As mentioned in the discussion on the competence-based view of the firm, it is not enough for a firm to have a highly skilled workforce to achieve competitive advantage. A firm’s human resources pool must also be motivated to act in the interests of the firm. In England (30%), Scotland (7%), Northern Ireland (19%), and New Zealand (16%) many firms cite employee motivation as a cause of skills gaps (Zealand 2008; Shury, Vivian et al. 2009; Education Analytical Services 2010; Shury, Winterbotham et al. 2010). HR practices are both a way to develop workforce skills as well as to ensure alignment between workforce behavior and firm-level goals. HR practices, through their influence on employee motivation, induce productive employee behavior to apply their skills. Similarly, HR practices can affect employee turnover levels. For example, HR systems which promote employee involvement, participation, training in group problem solving, socializing, high concentrations of skilled employees, and higher average wages have been shown to reduce turnover (Arthur 1994; Delaney and Huselid 1996).
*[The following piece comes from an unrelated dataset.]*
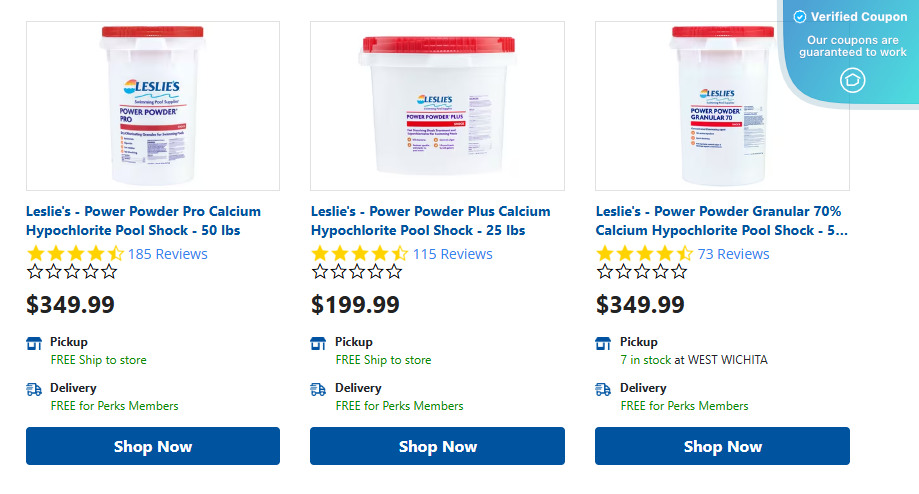This screenshot has width=919, height=494.
Task: Click the Delivery truck icon under Power Powder Pro
Action: 34,389
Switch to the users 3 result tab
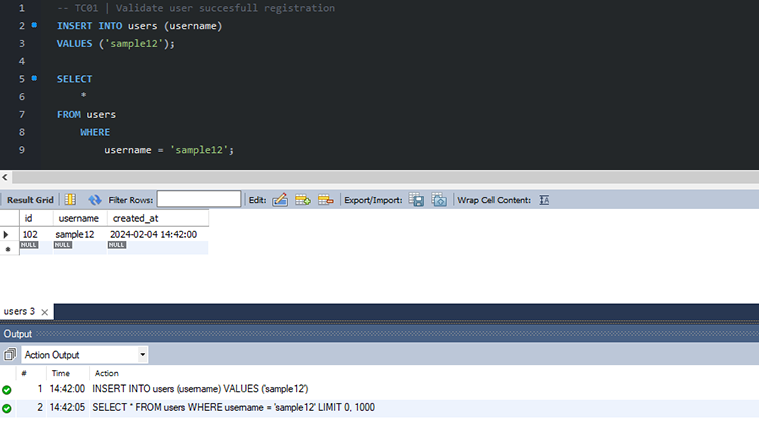759x428 pixels. tap(19, 312)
Numerous theories and metatheories of workforce motivation exist which propose various sources of motivation leading to individual behavior. By understanding the sources of motivation, firms can design HR policies to encourage productive employee behavior which enables full deployment of workforce skills. The most commonly researched HR policy areas which impact motivation include rewards (such as compensation and promotional systems); task (aspects of job and task design); management style; and social inducement systems (Leonard, Beauvais et al. 1999). Several studies have found that task complexity and whether a task is considered interesting or not may be more suited to certain types of motivational inducement systems (Gagne and Deci 2005). These findings suggest HR practices require tailoring to specific firm, job, and industry contexts to induce productive employee behavior. The consequence of misalignment of HR practices with sources of workforce motivation can affect employees’ choices regarding the direction, level of effort, and persistence of behavior which can lead to skills gaps.

Strategic shifts in response to changing business environments: The competence-based view of the firm stresses the criticality of consolidating human and other resources into market-oriented competencies that allow firms to adapt to changing environments. The ongoing renewal of competencies has implications on business processes, market positions, and expansion paths (Teece, Pisano et al. 1997). Competency renewal may involve changes in company strategy, goals, markets, business models, products and services, working practices, or technology. Evolving business strategies in response to the competency renewal process may require specialized skills that current employees lack resulting in skills gaps. Similarly, changing job requirements due, for example, to technology adoption or job promotion, might mean that once proficient employees now lack skills to perform new or evolving roles. Increasing and maintaining workforce skills in light of competency building and renewal in response to changing opportunities implies that skills gaps can emerge as firms struggle to respond to internal and external forces that threaten firm competitiveness.

Transitional stages of employee orientation and integration: A large percentage of employers in several countries highlight recent recruitment, post-merger employee integration, and lack of experience as a cause of skills gaps (Development 2006; Zealand 2008; Shury, Vivian et al. 2009; Education Analytical Services 2010; Shury, Winterbotham et al. 2010). However, it is unclear to what extent temporary, transitional phases associated with the beginning of the employee-employer relationship can be considered a cause of skills gaps since presumably such transitory skill gaps are likely to decrease as employees complete induction training and gain confidence in their roles. Generally induction training is firm specific and focused on acquainting new employees with the company structure, specific job requirements, and organization policies (Bijnens and Vanbuel 2007). A more appropriate indicator of causality would be whether an employee exhibits post-induction training persistence of a lack of skills to perform a job which results in the compromised ability of a firm to meet business objectives. Such an output indicator would then point toward an insufficient induction and integration program, rather than state of completion of the induction or integration program, as a potential source of skills gaps. Nevertheless, firms appear to view transitional stages in the employee induction process as a significant source of skills gaps.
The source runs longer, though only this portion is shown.